Owing to work and travel I haven’t seen many Fringe shows this year, but here’s what I did see:
- The Half: Well-performed tragicomedy about a comedy double-act (both women) reuniting after a decade. Very much about what it’s like to be a woman in theatre/comedy.
- Afternoon Concert at St. Michael and All Saints (Free): The Roxburgh Quartet played Dvorak’s “The American” and some Mozart (I think). Not bad; good first violin, but the cellist was weaker.
- Museum After Hours: A medley of 15 minute samplers from comedians, poets, and circus acts.
- I enjoyed SHIFT‘s cyr wheel acrobatics – or at least, what little I could see of it due to the dreadful staging (not their fault). Pro tip: unless your circus performers are on stilts, you better have raked seating or an elevated stage.
- Jay Lafferty had great delivery but spent her time dunking on obvious/tired subjects (millennials, Brexiters, rich people, health and safety, gluten intolerance).
- Ben Target‘s physical meta-comedy was met with aggrieved incomprehension from the mostly-aged audience; I thought at least half the jokes were pretty great, which is a good hit rate.
- Solid acrobatics from Tabarnak.

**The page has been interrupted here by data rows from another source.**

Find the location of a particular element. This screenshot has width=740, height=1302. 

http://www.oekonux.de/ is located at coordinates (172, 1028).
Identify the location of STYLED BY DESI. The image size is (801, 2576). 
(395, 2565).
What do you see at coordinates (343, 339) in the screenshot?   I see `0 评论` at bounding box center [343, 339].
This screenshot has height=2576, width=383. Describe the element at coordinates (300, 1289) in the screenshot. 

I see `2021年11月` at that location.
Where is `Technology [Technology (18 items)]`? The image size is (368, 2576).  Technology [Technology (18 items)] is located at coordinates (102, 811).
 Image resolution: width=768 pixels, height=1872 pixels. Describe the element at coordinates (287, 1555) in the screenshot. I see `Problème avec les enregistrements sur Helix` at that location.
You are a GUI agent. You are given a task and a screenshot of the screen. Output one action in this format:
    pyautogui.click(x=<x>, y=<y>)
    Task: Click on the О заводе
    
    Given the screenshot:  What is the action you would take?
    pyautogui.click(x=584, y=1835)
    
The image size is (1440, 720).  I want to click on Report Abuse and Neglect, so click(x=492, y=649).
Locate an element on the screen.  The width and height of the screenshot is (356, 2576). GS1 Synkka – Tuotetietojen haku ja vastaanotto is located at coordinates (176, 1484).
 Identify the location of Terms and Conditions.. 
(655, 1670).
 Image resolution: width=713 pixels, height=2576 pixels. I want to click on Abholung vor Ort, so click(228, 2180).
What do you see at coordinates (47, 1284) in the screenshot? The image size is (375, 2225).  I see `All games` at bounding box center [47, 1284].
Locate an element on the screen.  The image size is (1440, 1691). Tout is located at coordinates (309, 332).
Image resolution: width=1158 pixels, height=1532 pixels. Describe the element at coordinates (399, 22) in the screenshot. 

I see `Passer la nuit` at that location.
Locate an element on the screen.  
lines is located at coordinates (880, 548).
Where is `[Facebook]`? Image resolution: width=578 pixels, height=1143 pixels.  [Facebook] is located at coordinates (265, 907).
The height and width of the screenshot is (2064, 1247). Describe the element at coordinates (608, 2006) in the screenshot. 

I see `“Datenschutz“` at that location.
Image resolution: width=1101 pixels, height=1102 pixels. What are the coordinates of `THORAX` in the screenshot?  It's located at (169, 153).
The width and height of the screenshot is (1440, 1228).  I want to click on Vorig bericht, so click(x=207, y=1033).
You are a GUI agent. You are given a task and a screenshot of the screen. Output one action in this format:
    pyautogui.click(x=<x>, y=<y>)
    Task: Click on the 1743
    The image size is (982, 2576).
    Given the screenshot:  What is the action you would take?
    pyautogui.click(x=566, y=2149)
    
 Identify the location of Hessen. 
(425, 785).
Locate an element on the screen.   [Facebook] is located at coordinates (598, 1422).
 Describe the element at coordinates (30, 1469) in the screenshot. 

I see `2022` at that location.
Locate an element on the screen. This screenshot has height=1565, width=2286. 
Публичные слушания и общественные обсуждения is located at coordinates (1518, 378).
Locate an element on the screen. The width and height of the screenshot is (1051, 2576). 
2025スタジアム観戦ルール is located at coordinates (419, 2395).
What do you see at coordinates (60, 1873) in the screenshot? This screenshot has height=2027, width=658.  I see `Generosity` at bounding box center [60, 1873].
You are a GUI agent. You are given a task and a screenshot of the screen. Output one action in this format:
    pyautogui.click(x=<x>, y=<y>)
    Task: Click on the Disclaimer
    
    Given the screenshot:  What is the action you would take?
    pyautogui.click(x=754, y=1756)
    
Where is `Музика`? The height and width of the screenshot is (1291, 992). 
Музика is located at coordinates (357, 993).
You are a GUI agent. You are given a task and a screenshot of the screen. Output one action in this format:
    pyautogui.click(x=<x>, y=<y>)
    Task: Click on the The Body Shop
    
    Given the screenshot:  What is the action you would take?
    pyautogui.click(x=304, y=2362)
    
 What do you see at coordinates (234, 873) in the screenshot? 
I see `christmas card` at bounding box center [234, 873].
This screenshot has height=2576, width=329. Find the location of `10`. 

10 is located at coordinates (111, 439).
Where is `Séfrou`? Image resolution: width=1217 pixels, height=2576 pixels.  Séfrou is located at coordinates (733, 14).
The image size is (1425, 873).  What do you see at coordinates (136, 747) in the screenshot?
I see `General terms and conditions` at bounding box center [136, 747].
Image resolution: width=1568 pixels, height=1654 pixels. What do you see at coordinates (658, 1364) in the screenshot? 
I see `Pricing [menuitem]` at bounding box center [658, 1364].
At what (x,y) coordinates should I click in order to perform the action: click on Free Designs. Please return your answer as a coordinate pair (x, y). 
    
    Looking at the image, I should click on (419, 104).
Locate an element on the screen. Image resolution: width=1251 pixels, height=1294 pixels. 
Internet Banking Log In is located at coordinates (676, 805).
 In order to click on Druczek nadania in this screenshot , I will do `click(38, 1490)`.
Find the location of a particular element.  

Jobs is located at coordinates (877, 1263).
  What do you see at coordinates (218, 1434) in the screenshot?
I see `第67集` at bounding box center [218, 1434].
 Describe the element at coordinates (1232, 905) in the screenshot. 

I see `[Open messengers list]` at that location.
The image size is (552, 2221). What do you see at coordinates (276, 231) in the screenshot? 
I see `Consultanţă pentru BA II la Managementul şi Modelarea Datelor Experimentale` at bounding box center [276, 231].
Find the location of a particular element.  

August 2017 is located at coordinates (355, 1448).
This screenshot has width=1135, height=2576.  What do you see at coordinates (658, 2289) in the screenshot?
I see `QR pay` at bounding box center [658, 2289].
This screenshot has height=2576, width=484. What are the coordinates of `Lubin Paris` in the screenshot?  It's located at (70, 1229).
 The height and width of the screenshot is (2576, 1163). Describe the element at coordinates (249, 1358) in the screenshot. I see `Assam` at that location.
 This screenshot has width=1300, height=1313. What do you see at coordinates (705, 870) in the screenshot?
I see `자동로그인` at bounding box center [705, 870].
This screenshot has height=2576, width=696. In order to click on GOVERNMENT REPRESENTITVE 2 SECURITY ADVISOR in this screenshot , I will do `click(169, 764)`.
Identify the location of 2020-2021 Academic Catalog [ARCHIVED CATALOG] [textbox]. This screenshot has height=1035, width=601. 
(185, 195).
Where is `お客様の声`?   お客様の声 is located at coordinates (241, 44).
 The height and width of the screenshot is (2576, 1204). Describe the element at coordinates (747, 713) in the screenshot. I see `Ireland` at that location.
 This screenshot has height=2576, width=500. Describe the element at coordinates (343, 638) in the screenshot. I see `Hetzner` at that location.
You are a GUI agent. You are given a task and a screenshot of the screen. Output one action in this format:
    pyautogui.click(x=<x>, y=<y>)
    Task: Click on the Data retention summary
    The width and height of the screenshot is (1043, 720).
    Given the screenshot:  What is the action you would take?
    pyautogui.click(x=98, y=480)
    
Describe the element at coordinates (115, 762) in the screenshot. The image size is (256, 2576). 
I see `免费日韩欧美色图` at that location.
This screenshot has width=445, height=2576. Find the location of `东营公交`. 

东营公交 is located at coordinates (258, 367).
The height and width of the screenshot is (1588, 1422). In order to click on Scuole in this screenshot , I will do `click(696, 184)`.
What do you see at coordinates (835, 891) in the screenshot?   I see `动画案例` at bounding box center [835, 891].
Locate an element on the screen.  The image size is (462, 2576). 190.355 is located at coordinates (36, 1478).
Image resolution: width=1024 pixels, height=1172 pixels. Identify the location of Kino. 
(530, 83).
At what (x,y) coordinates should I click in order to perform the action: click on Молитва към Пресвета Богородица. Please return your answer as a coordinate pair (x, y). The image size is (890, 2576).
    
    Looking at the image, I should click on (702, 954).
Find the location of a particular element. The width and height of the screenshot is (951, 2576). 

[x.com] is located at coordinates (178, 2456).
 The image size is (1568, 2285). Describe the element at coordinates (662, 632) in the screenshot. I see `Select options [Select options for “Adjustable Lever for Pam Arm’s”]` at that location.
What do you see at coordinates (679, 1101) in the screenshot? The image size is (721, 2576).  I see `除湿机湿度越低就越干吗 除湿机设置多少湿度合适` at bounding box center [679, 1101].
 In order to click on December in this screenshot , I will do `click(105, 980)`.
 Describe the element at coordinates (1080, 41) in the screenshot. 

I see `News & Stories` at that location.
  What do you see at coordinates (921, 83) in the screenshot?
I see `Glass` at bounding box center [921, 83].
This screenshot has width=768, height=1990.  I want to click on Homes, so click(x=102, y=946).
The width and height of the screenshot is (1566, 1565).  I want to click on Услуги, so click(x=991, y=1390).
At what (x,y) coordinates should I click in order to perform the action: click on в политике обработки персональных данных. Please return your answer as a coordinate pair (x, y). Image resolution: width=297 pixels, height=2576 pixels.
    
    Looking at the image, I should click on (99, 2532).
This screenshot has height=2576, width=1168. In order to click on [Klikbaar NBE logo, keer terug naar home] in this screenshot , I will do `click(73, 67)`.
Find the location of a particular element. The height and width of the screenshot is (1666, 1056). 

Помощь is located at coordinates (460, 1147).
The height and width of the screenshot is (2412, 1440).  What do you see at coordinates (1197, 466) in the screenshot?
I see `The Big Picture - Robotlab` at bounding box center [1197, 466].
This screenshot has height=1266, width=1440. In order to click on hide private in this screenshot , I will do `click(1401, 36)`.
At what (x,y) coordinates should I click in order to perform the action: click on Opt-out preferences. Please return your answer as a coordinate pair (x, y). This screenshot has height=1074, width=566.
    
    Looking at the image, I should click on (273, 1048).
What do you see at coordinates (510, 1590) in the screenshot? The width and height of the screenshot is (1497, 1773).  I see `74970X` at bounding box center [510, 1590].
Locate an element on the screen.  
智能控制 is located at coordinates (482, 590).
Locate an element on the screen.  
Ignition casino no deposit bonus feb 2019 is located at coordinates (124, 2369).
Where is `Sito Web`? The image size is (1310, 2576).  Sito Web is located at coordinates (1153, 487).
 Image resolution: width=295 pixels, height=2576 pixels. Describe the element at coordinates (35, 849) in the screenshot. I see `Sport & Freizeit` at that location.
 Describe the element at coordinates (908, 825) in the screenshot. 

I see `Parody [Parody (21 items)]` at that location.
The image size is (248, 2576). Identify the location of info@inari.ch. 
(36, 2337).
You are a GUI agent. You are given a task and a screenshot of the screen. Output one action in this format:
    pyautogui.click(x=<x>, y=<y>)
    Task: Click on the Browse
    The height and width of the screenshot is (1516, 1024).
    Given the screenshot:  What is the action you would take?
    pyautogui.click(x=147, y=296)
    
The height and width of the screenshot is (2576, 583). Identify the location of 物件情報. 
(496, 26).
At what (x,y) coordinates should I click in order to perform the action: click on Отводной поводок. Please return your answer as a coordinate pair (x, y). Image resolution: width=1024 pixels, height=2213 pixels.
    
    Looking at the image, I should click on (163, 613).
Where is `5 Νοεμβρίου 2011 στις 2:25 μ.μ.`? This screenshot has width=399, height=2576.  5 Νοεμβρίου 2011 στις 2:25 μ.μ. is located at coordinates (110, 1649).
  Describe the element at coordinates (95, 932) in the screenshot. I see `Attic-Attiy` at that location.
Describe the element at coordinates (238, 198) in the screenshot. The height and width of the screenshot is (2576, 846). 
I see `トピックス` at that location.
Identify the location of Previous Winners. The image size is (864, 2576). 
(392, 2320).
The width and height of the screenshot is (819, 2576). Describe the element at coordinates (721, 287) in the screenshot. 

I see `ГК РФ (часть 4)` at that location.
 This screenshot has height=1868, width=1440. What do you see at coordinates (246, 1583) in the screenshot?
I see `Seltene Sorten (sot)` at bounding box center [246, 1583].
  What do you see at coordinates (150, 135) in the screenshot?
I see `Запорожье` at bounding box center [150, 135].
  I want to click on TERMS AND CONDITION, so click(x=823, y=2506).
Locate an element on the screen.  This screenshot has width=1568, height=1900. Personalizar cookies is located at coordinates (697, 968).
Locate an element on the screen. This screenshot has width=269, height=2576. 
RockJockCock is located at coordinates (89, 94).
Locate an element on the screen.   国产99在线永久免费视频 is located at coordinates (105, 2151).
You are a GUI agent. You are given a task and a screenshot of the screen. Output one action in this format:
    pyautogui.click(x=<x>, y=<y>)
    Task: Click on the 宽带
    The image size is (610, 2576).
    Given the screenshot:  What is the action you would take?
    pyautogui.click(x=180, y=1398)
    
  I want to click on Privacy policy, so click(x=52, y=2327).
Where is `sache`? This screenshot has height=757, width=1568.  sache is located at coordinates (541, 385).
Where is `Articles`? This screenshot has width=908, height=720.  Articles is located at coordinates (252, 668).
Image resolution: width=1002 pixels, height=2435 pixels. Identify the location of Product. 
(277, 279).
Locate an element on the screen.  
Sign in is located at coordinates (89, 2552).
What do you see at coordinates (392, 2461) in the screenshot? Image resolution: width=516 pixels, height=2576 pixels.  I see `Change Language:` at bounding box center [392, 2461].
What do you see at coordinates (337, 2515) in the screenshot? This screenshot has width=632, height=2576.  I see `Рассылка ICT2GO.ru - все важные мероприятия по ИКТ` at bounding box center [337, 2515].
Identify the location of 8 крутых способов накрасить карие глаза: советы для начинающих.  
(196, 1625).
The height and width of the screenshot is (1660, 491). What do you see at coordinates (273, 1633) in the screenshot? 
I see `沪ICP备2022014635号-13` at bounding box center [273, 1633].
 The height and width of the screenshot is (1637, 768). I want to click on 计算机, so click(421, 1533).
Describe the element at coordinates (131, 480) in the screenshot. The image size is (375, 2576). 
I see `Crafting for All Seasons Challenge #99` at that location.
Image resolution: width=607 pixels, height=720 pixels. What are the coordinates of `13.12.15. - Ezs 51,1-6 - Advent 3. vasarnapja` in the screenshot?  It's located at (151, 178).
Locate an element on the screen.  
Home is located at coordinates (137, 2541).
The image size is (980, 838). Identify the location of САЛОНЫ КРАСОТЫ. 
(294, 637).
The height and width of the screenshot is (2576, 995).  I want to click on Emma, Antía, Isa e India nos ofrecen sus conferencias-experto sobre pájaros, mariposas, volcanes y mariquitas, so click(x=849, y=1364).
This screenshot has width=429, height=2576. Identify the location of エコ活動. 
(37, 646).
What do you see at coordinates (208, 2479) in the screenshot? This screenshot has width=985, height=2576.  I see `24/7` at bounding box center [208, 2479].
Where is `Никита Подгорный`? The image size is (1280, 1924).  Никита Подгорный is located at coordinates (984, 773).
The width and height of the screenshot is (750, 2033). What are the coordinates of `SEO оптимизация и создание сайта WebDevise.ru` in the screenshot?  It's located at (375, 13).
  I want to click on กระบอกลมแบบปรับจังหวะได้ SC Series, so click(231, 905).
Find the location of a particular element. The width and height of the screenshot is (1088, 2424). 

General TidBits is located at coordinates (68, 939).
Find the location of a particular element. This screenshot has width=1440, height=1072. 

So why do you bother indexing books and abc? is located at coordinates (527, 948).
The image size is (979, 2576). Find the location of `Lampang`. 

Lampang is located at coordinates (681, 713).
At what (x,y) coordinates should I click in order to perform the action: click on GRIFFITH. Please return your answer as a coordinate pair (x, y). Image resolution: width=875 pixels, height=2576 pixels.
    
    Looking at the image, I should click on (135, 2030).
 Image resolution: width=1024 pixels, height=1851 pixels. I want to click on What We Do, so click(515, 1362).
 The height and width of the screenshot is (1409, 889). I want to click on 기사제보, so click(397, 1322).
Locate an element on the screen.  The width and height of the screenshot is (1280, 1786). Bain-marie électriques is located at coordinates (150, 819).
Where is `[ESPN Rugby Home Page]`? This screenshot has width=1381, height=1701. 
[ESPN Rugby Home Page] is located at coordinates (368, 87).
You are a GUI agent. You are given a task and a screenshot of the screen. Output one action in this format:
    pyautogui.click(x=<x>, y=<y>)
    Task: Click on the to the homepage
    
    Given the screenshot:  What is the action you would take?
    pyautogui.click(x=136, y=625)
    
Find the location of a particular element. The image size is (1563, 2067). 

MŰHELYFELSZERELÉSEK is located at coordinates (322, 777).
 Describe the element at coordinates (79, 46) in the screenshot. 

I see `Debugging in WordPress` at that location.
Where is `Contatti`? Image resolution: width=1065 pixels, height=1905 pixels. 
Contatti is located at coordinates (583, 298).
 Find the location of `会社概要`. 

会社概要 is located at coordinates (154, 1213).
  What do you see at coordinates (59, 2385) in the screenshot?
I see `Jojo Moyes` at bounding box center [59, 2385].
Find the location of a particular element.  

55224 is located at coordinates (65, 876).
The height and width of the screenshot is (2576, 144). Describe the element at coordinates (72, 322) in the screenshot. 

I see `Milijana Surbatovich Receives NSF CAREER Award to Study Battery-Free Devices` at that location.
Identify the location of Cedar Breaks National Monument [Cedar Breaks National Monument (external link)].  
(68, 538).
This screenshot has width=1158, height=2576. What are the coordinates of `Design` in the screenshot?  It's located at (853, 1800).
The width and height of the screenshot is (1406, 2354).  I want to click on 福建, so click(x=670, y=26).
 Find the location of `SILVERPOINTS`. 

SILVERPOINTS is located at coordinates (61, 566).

Shame it was all over in just five minutes.
- My highlight was Toby Thompson‘s lovely and funny poetry, whom we saw on Kate Tempest’s recommendation. I’ll try to catch his full show next week.
- Once Upon a Daydream: Adventurous family-friendly mix of live action, music, and animation by a Taiwanese company. There are many good bits but the “miserable single woman seeks happiness through love” theme was tiresome.
- First Snow / Première neige: The most Canadian thing I’ve ever seen. Deeply earnest, mulingual, multicultural, multinational, fourth-wall breaking, overly concerned about its place in the world, with good acting, important story, and confused execution. You can tell this is devised theatre.